**Aim of the exercise**
Convert the entries between the lines holding "Where should I click to: Go" and "click(519, 32)", inclusive, into a two-column CSV with the header instruction,answer, giving one row per entry with its text under instruction and its answer under answer. Enclose each field in quotation marks and replace any line breaks inside a field with spaces.
----- Records for this task
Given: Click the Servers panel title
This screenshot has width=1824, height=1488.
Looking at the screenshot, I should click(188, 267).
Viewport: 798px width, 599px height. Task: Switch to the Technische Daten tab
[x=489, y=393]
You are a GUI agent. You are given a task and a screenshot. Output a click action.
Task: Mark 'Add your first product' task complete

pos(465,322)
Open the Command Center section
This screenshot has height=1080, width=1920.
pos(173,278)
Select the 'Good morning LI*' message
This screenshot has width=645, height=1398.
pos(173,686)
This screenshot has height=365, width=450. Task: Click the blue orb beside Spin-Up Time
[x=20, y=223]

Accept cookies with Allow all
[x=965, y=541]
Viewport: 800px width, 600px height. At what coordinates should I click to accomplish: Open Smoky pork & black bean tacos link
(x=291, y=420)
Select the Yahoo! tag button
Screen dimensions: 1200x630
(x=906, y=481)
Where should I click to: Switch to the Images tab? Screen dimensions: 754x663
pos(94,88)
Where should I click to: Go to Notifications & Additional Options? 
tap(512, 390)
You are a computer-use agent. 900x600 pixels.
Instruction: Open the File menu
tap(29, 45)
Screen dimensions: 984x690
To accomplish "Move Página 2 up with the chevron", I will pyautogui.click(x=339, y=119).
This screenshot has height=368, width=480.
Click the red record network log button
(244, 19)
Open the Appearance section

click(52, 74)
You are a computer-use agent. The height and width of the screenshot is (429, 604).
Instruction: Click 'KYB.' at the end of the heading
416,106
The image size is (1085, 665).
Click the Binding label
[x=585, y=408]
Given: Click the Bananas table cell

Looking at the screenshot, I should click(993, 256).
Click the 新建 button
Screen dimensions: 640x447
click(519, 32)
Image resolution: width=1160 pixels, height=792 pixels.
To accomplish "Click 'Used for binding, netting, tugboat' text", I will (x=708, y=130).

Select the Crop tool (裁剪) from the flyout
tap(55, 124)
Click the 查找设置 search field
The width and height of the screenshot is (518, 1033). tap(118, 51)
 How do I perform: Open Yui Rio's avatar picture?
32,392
----------
**Exercise output**
instruction,answer
"Where should I click to: Go to Notifications & Additional Options?","tap(512, 390)"
"You are a computer-use agent. 900x600 pixels. Instruction: Open the File menu","tap(29, 45)"
"Screen dimensions: 984x690 To accomplish ""Move Página 2 up with the chevron"",","I will pyautogui.click(x=339, y=119)."
"This screenshot has height=368, width=480. Click the red record network log button","(244, 19)"
"Open the Appearance section","click(52, 74)"
"You are a computer-use agent. The height and width of the screenshot is (429, 604). Instruction: Click 'KYB.' at the end of the heading","416,106"
"The image size is (1085, 665). Click the Binding label","[x=585, y=408]"
"Given: Click the Bananas table cell","Looking at the screenshot, I should click(993, 256)."
"Click the 新建 button Screen dimensions: 640x447","click(519, 32)"